ABOUT THIS TASK
The expected output is an exact copy of each line from the line with "The width and height of the screenshot is (847, 438)." through the end of the data below, with no pictures in it.
___
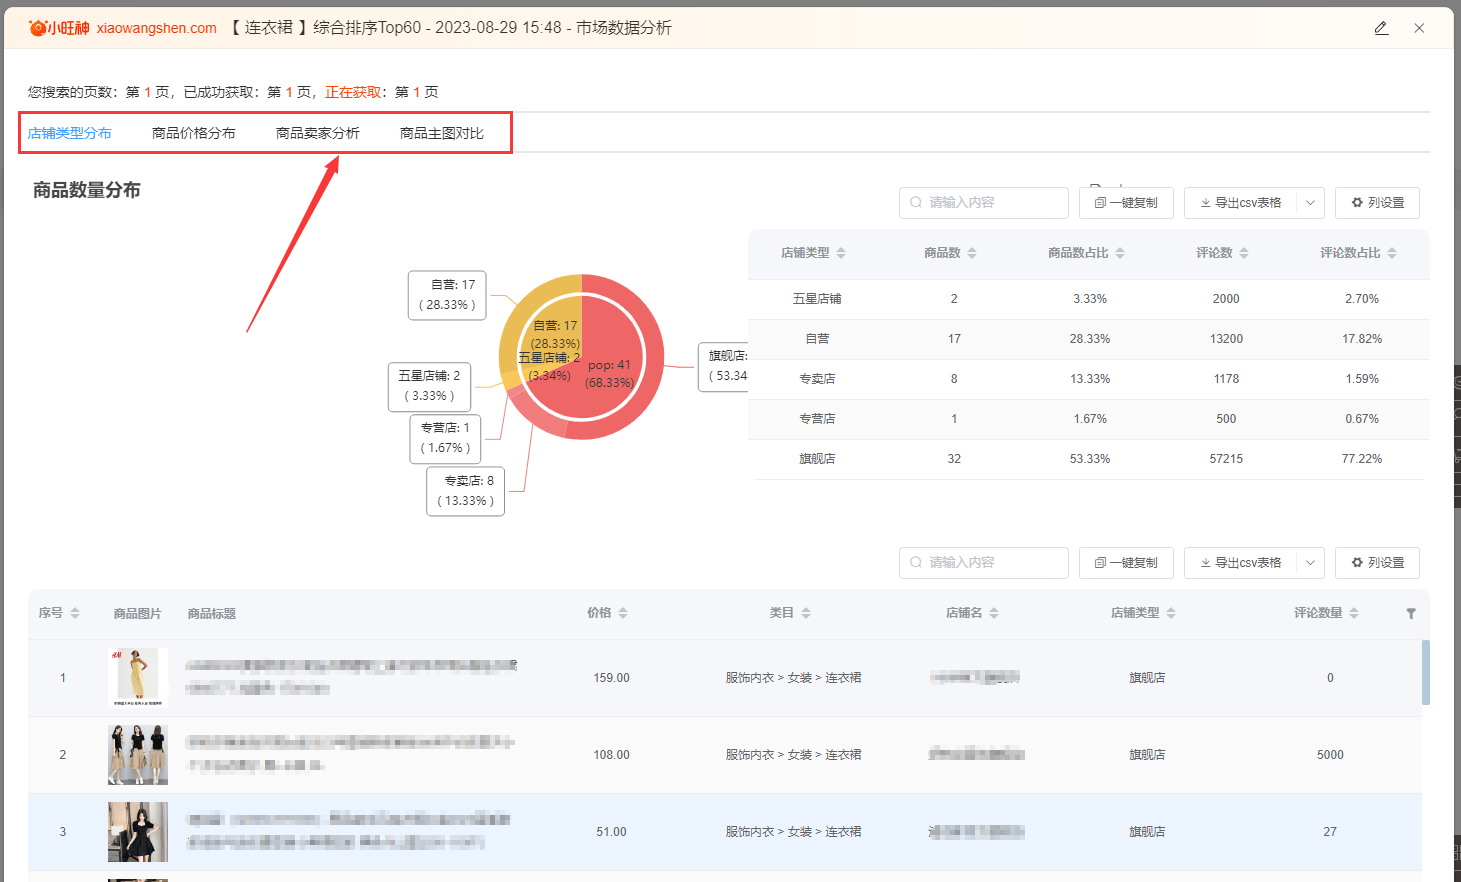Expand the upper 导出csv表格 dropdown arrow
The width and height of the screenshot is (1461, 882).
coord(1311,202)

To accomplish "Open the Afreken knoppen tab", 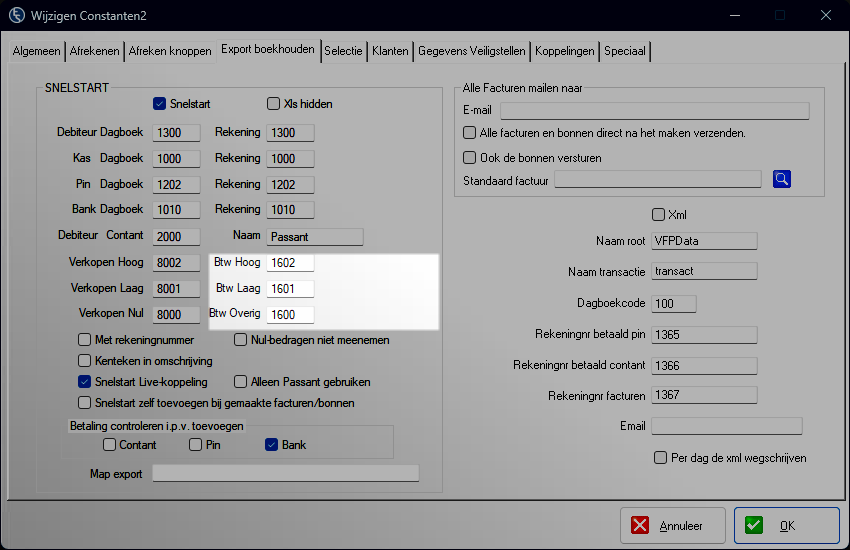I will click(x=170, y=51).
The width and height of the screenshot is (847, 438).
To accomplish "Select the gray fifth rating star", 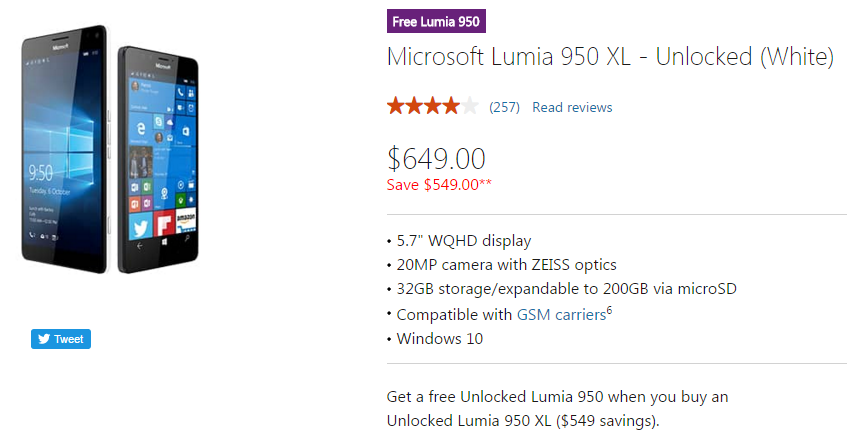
___
TASK SOLUTION
The width and height of the screenshot is (847, 438).
To accomplish "Select the gray fifth rating star", 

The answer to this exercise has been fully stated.